“O que tu tá pensando?!” O xingamento atravessou a avenida Borges de Medeiros, naquela parte de Porto Alegre, próxima ao viaduto que lembra uma mini Nova Iorque. Manhã nublada de sábado e é claro levei um susto. Calçada fria, quase vazia e pelo que eu percebia, palco de algum desentendimento bem sério. O sujeito, um alemão alto e gordo, quando me viu, suavizou a expressão. Mas seguiu vermelho feito um pimentão e rosnou, em voz alta: “Estão querendo me empurrar um abacaxi. Então é tudo comigo?”
É claro que não respondi, caprichei num olhar compreensivo, do tipo “me livra dessa bronca” e percebi, que ele conversava no celular, utilizando fones de ouvido. Terno, gravata, mochila de notebook, antes de se dar conta que berrava, agendou uma nova reunião em uma famosa cafeteria da rua Uruguai, também no centro da Capital. Sem gritos, acredito. As novas tecnologias, computadores e internet, especialmente, transformam qualquer espaço em escritório. As cafeterias oferecem tudo para um encontro mais reservado. O problema é a hora da crise. Ninguém está livre, afinal. As ruas podem acabar acolhendo esse tipo de cena.
Na semana passada, estávamos eu e minha cara metade, em uma confortável cafeteria, quando a mesa ao lado foi ocupada por outro casal. Simpático, bem vestido e extremamente formal. Começaram a falar e percebemos que estavam ali a trabalho. Embora não tenhamos a menor disposição para bisbilhotar negócios alheios, a conversa deles começou a invadir o nosso espaço. Inicialmente ela apresentou seu próprio currículo – cursos, experiências anteriores, viagens ao exterior, perfil de atuação. Ele ouvia, mas não sei se conseguia um mínimo de concentração.
A toda hora a conversa era interrompia para o rapaz atender o celular. E o ouvíamos a despachar coisas de trabalho: agenda de viagens, documentos urgentes e reuniões com um tal doutor Moura. Nós, na mesa ao lado, mal conseguíamos comentar nossos assuntos domésticos. Pior foi quando ela abriu o notebook e apresentou um power point repleto de gráficos, percentuais e sons esquisitos sobre as vantagens de fecharem uma parceria. A decoração de uma cafeteria, geralmente tem muita madeira, quadros e cortinas, o que deixa tudo mais audível.

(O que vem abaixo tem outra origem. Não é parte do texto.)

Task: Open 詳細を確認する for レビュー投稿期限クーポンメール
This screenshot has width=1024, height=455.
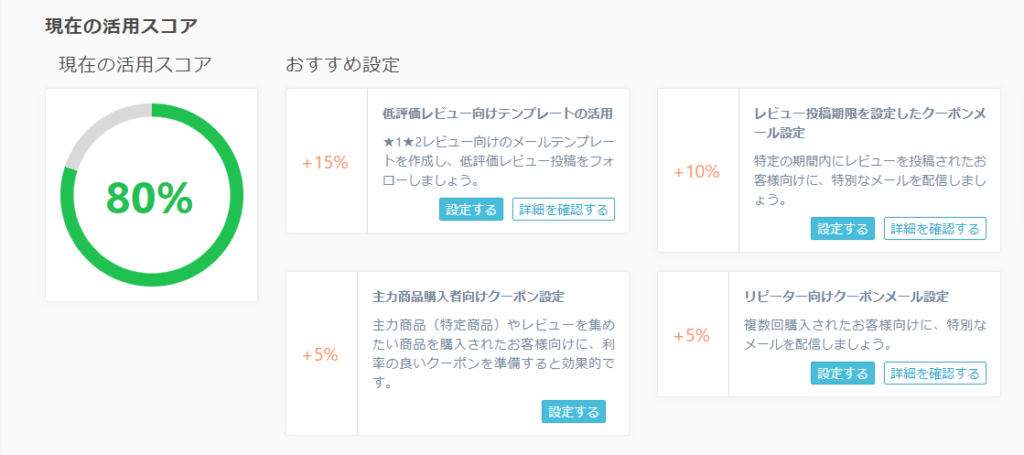Action: click(935, 229)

Assim, é preciso cuidado para não dividir seus assuntos com os demais frequentadores. E cuidado era tudo o que muitos não tem. Fica a dica: quando em Porto Alegre, ao bater aquela vontade de um bom café expresso, antes de escolher uma boa mesa, dê uma conferida no perfil dos clientes. Gente de olho aflito, que espalha folders e ofícios nas mesas, está a trabalho e, mesmo sem querer, vai ocupar a sua atenção pelo menos até deixar bem encaminhado seu negócio. Uma cafeteria pode ser agitada, todos discutindo política, ajudando a mudar o mundo. Mas quando vira balcão de negócios, não tem a menor graça.